A locking device 38 is disposed below sprocket 30 in what may be called a "free range" of the sprocket, between the larger range of pockets of the sprocket that are occupied by balls of the sprocket. It is slidable along a surface of panel 24. A fastener 40 has a head 40a that slides along the opposite surface of panel 24, and fastener 40 has a post 40b that is fixed in locking device 38. Post 40b extends through hole 24a in panel 24 so that locking device 38 is constrained to slide along the right-side surface (FIG. 4) of panel 24. A portion 42 of support member 18 projects from panel 24. In the condition of FIG. 3, locking device 38 rests against support 42.

The left-hand edge (FIG. 3) of device 38 includes two cavities 38a like cavities 30a in sprocket 30, shaped and spaced apart for cooperating with ball chain 36. The portion of locking device 38 that cooperates with ball chain 36 may be called the "activating portion" of the locking device. A knob or projection 38b at the upper left-hand corner (FIG. 3) of the locking device is shaped complementary to sprocket cavities 30a. That portion of locking device 38 that locks the sprocket, apart from its activating portion but including its knob 38b may be called a "locking dog" or a "dog".

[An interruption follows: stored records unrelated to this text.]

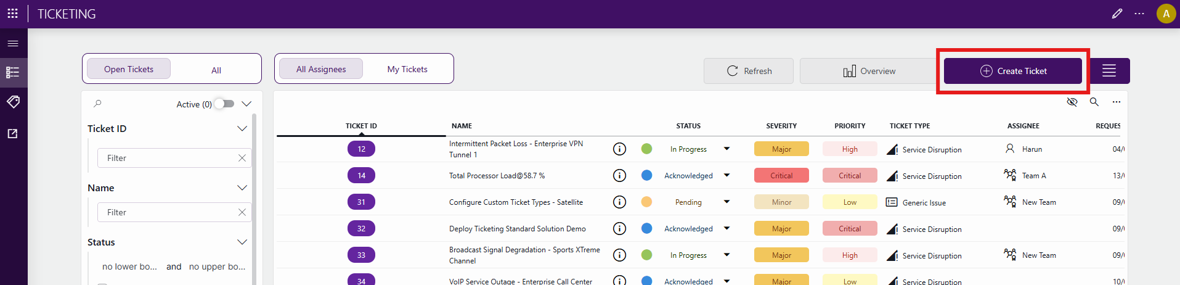
Task: Open the tag icon in left sidebar
Action: [13, 102]
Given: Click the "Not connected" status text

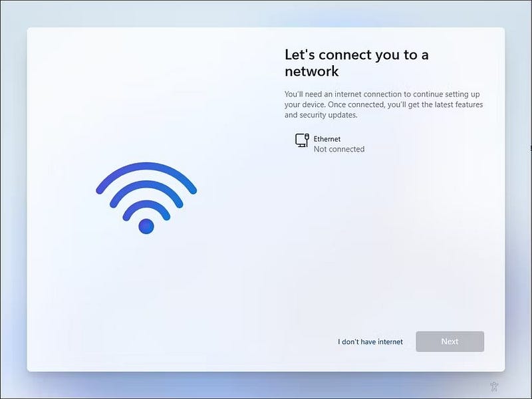Looking at the screenshot, I should (x=339, y=149).
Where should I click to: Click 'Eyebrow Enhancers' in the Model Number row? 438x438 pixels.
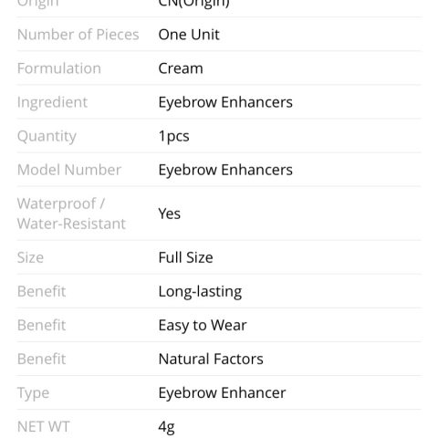coord(225,170)
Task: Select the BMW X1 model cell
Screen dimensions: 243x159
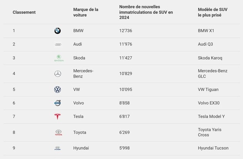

An at-rest condition of the locking mechanism is represented in FIGS. 3 and 4. Sprocket 30 and chain 36 are unrestrained, so the weighted blind is completely unrolled. To raise the blind, the forward length of ball chain 36 (at the right in FIG. 2 and portion 36b in FIG. 3) is pulled straight down, using as many strokes as may be needed to adjust the blind. Then, depending portion 36b of the ball chain is shifted to the right (in FIG. 3) and moved down slightly if necessary so that balls 36a are received in cavities 38a. Pin portion 40b bears against the right-hand edge of hole 24a, resisting the pressure of the ball chain against the activating portion of the locking device. When two balls of the chain are in cavities 38a(one ball would be sufficient), knob 38b is disposed opposite to a cavity 30a of the sprocket because the connected balls of the chain are effective to position a sprocket cavity 30a opposite knob 38b.

While chain portion 36b is held against the locking device 38, the chain is allowed to move upward, and the weighted blind causes sprocket 30 to turn clockwise (FIG. 3). Chain 36 causes locking device 38 to tilt, moving clockwise about pin 40b as a pivot, and knob 38b is shifted into a vacant cavity 30a of the sprocket. This shift of the locking device in which the knob is shifted by the chain from its at-rest position (free of engagement with the sprocket) into what may be called "non-slipping engagement" with the sprocket represents an initial mode of operation of the locking device. Sprocket 30 is turning clockwise at this time. Accordingly, the engagement of knob 38b in a cavity 30a shifts locking device 38 t the left in FIG. 3. This shift of the locking device with knob 38b in a pocket of the sprocket represents a further mode of operation of the locking member. Rotation of the sprocket induces this further motion of the locking device, the knob 38b being in non-slipping engagement with one of the pockets of the peripheral formation of the sprocket. The tear-shaped hole 24a (FIG. 3) which is formed in wall 24, provides the space that accommodates that movement of pin 40b which occurs during the "further mode" of operation of the locking device. Ultimately, that leftward shift of locking device 38 is blocked. Accordingly, arrested knob 38b, which is in a cavity 30a of the sprocket, blocks rotation of the sprocket. Because the sprocket is locked, unrolling of the blind is prevented even if the chain should break, and even if the chain were jostled out of cooperation with the activating portion of the locking device.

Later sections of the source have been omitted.